USB-C to ethernet adapter number one: dead. Not “doesn’t work with Proxmox,” just dead. A 10Mbps relic that I think predates some of the cables I own.
Several adapters later, a multi-port USB-C dock finally gave Proxmox a network interface it was happy with. I now own what feels like a small museum of USB-to-ethernet adapters, spanning multiple speed ratings and at least two form factors, exactly one of which works reliably.
The Enterprise Repo 401s
With Proxmox installed and networked, the next obstacle was apt update throwing 401 errors against the enterprise repositories. Proxmox VE without a subscription doesn’t have access to the enterprise repos, which is expected, but Proxmox 9 switched to the new .sources deb822 format, so the fix isn’t quite the same as older guides describe.
The fix: remove pve-enterprise.sources and ceph.sources from /etc/apt/sources.list.d/, leaving only the no-subscription repo. Updates started working immediately after.
Lid Closed, Lights On
Since this is now a headless server living under a desk, closing the lid without the whole thing going to sleep was non-negotiable. A quick edit to /etc/systemd/logind.conf to set the lid switch behavior to ignore, and the VivoBook now runs as a small, warm, slightly confused box that thinks it’s still a laptop but behaves like a server.
Splunk, Finally
Created a Debian 13 VM inside Proxmox, installed Splunk Enterprise 10.4.0. Hit the now-standard “running as root is deprecated” warning, sidestepped it with --run-as-root for now, a “for now” that I’m aware is doing a lot of work in that sentence, and will need a proper service account setup eventually.
Then static IP configuration, which should have been a five-minute task. DHCP kept reasserting itself after every reboot, no matter what I changed in the interfaces config. Turned out the ifupdown changes needed a full reboot to actually take, not just a network service restart. One more reboot, problem solved, lesson filed away for next time: when network config changes don’t seem to stick, the answer might just be “did you actually reboot.”
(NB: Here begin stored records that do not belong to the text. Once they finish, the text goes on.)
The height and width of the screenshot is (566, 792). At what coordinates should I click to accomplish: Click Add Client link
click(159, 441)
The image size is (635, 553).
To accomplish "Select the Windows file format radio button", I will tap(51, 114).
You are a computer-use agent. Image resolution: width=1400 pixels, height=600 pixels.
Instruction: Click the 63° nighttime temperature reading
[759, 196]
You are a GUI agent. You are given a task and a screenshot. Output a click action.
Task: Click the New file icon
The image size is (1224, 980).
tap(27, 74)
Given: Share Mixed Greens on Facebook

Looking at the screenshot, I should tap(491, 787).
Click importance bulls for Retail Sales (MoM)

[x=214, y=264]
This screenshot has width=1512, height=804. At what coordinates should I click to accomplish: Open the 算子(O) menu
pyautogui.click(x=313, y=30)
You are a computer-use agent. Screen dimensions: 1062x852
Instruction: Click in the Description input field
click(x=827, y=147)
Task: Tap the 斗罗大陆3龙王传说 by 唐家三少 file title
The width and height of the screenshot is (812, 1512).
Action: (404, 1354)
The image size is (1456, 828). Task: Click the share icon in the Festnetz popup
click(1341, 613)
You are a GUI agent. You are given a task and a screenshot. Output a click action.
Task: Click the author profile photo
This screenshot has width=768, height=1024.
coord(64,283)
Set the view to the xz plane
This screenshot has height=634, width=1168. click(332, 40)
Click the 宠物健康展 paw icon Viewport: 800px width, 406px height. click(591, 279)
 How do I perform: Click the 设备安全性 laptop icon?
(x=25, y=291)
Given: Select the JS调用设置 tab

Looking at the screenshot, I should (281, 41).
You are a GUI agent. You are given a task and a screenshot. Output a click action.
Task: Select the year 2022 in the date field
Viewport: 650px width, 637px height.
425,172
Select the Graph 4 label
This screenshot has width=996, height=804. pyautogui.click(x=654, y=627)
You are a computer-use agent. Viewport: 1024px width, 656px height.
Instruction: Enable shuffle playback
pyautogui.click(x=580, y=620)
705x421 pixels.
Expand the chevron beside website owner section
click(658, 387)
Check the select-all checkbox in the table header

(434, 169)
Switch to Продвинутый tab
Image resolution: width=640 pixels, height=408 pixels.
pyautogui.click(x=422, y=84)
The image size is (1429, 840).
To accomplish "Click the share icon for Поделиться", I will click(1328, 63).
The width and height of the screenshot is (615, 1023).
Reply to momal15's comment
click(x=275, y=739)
The Reboot That Made My Stomach Drop
Partway through swapping ethernet adapters (see: the museum), the entire Proxmox host went unreachable. Not the VM. Not Splunk. The hypervisor itself, gone, no web UI, no ping, nothing.
For about five minutes I sat there running through worst-case scenarios. Corrupted install. Bad USB enumeration taking down something critical. A very bad afternoon ahead of me.
It was USB enumeration taking down something, just not critical enough to require a reinstall. A host reboot brought everything back clean, Proxmox and the Splunk VM both intact. Whatever got confused during the adapter swap got un-confused by a restart. I’m choosing to interpret this as the universe’s way of testing whether I’d actually documented anything yet. I had, mostly.
The Win
After all of that: configured rsyslog on the Proxmox host to forward logs via UDP 514, set up a corresponding UDP input in Splunk, and watched live syslog data start flowing in.
First real data in the SIEM. Small thing, technically. Everything up to this point was infrastructure, plumbing, getting the box to a state where it could do the one thing it exists to do. Watching log entries actually appear in Splunk’s search interface, in real time, from a system I built from a dead laptop and a pile of mismatched adapters, was a genuinely good moment.
To Be Continued
The attacker side is not yet online. Kali 2026.1 ARM64 running through UTM on the MacBook is currently stuck on a display and boot hang that I have not solved. That’s a problem for next time.
Defender side: built, networked, ingesting logs. Attacker side: a black screen and my patience running thin. Part 2 when Kali decides to cooperate.
This is part of an ongoing series documenting a home lab build for hands-on SIEM and security tooling experience. Posts will follow as the lab develops.